> _TASK OBJECTIVE_
Please restate the records that follow exactly, skipping their images.

> _DATA SUPPLIED_
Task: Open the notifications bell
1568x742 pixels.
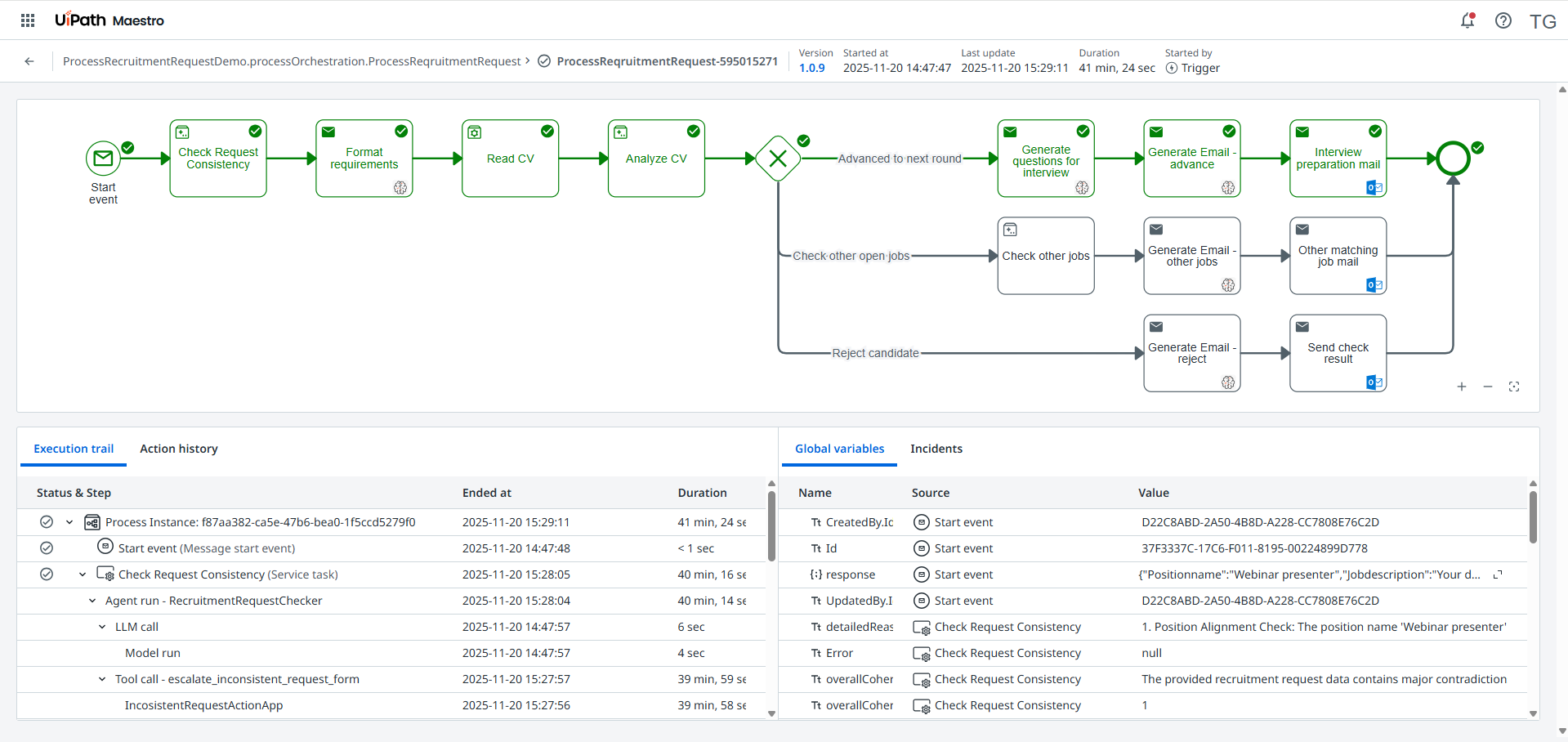Action: coord(1467,20)
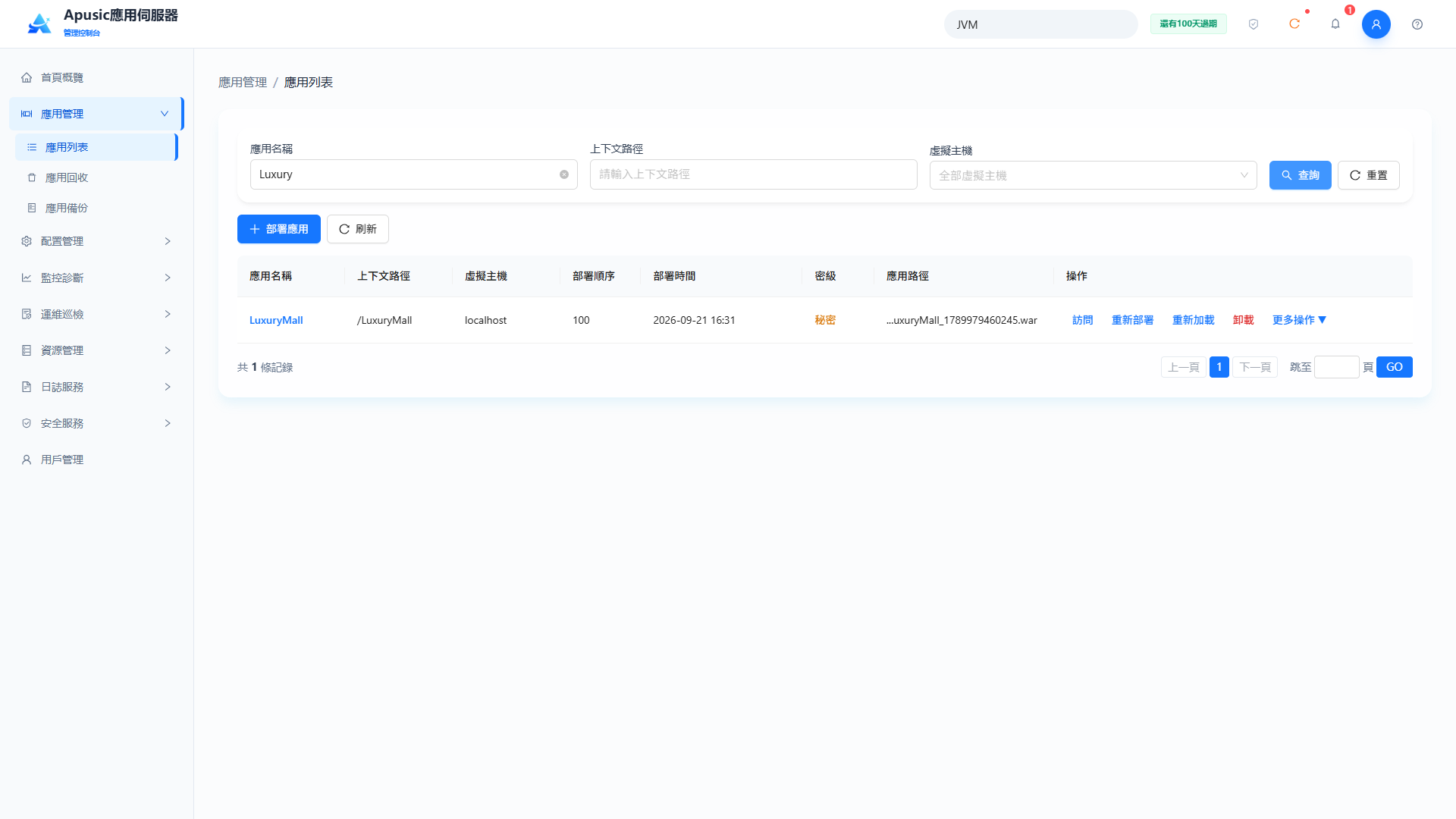
Task: Open the user avatar menu
Action: coord(1376,24)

> _OUTPUT OF THE EXERCISE_
Task: Open the notifications bell
1568x742 pixels.
Action: coord(1467,20)
Task: Open the user avatar menu
Action: coord(1376,24)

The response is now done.